Она вернулась в комнату Голышева.
Полковой врач с детской настойчивостью бил себя руками в грудь, обращаясь к раненому:
— Да ведь режим — это не то, что вы думаете, Климентий Павлович, это не четыре раза есть и поменьше курить, это…
Тут он обернулся к Горевой.
— Утку отвергает, вы подумайте! А уж о судне боюсь и сказать, — сказал он с ужасом.
— У нас в полку никого нет, чтобы за мной горшки убирать, — горячась, сказал, не слушая своего врача, Голышев.
В комнате опять уже было много людей.
Горева сказала безапелляционно:
— Судно за вами свободно может выносить одна из здешних монахинь. Возьмите переводчика, — добавила она, обращаясь к молодому врачу, — и быстренько договоритесь с монашками.
Голышев, забыв о ране, приподнялся на руках.
— Погодите, с какими монашками? Я тут почти сутки, — он вопросительно взглянул на адъютанта.
Горева рассказала о своей встрече в коридоре. Подполковник из армейской разведки выскочил в коридор, за ним заторопился адъютант Голышева, остальные стали оживленно обсуждать неожиданное открытие Горевой.

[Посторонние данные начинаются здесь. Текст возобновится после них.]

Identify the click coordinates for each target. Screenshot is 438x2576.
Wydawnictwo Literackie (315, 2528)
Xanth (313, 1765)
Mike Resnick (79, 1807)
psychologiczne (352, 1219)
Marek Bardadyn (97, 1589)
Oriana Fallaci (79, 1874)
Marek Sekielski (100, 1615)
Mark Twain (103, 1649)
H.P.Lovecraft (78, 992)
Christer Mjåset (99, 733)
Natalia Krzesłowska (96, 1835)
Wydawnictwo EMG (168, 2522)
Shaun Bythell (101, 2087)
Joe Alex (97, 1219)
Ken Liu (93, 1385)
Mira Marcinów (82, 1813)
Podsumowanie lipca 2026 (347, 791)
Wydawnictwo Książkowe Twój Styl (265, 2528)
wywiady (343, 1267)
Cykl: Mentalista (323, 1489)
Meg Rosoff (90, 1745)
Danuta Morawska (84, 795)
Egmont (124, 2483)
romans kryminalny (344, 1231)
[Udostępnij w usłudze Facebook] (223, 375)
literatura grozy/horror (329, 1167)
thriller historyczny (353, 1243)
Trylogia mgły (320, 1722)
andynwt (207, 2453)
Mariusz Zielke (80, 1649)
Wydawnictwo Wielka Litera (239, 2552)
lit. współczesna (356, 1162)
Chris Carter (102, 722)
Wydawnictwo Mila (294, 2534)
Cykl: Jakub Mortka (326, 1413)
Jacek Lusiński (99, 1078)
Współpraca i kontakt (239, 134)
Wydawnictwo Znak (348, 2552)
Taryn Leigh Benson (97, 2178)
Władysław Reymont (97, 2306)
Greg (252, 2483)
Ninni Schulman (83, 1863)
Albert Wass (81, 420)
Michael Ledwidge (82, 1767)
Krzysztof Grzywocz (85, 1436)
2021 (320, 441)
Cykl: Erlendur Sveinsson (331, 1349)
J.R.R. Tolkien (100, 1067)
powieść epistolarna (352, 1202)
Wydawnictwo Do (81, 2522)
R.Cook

— Вы куда-нибудь спешите? — после некоторой паузы спросил ее Голышев, когда они остались одни.
— Мне хотелось быть сегодня в дивизии Короленко.
— Побудьте со мной. Честно скажите — мое положение того-с?
— Судя по вашему общему виду, положение отличное. Только вот что, майор, сейчас я веду сражение. Хорошо? Доверитесь?
— Как солдат солдату.
— Ну и отлично.
Ранение Голышева было не опасным, хотя и довольно тяжелым, и Горева несколько раз подумывала о возвращении в дивизию Короленко. Но она так устала, что не находила сил для сумасшедшей гонки по горящим улицам в жестком, грохочущем корпусе самоходки.